*** Materials provided ***

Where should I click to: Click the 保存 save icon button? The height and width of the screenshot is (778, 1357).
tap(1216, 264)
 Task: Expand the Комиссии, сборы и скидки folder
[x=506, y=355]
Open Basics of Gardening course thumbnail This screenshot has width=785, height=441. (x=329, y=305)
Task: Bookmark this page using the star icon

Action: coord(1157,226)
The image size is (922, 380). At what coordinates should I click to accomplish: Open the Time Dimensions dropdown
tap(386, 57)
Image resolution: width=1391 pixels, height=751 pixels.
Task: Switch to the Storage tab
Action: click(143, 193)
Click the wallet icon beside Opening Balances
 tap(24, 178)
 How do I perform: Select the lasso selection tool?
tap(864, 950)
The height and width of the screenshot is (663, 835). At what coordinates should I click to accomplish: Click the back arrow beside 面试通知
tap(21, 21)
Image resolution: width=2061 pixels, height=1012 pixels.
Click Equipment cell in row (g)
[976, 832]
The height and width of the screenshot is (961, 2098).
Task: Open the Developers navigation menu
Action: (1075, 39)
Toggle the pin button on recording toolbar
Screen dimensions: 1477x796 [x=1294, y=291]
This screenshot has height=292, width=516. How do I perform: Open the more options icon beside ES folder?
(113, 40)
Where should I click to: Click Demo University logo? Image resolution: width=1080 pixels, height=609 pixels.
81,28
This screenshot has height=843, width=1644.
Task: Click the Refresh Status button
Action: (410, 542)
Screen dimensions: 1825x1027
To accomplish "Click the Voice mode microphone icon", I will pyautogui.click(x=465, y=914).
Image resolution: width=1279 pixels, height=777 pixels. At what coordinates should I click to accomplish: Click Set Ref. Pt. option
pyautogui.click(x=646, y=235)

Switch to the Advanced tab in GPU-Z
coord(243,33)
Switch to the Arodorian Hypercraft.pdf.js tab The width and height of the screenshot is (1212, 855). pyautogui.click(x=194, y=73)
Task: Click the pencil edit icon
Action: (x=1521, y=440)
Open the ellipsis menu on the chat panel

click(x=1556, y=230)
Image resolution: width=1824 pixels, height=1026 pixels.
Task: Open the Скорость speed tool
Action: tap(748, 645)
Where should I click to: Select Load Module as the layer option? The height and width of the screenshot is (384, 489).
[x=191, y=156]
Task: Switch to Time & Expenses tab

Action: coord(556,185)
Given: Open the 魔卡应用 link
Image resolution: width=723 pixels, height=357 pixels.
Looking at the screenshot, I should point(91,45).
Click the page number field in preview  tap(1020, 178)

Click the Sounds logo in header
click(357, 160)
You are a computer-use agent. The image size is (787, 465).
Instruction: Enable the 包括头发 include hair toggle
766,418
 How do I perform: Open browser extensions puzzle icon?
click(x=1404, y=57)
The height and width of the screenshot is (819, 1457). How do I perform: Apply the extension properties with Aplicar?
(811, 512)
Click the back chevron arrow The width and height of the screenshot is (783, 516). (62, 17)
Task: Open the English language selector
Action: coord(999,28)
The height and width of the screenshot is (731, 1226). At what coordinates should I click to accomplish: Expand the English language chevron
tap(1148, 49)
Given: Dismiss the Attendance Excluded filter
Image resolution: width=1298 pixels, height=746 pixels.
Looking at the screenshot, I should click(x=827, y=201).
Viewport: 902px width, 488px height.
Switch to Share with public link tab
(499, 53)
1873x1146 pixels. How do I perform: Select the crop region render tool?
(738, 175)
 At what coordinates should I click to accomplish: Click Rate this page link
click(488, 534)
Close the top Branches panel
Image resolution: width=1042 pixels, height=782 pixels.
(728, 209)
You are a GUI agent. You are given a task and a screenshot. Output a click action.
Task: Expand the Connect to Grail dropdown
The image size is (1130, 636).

*** End of Materials provided ***

## Task instructions
Copy each line containing the word "agent" from the data.

## Written response
You are a computer-use agent. The image size is (787, 465).
You are a GUI agent. You are given a task and a screenshot. Output a click action.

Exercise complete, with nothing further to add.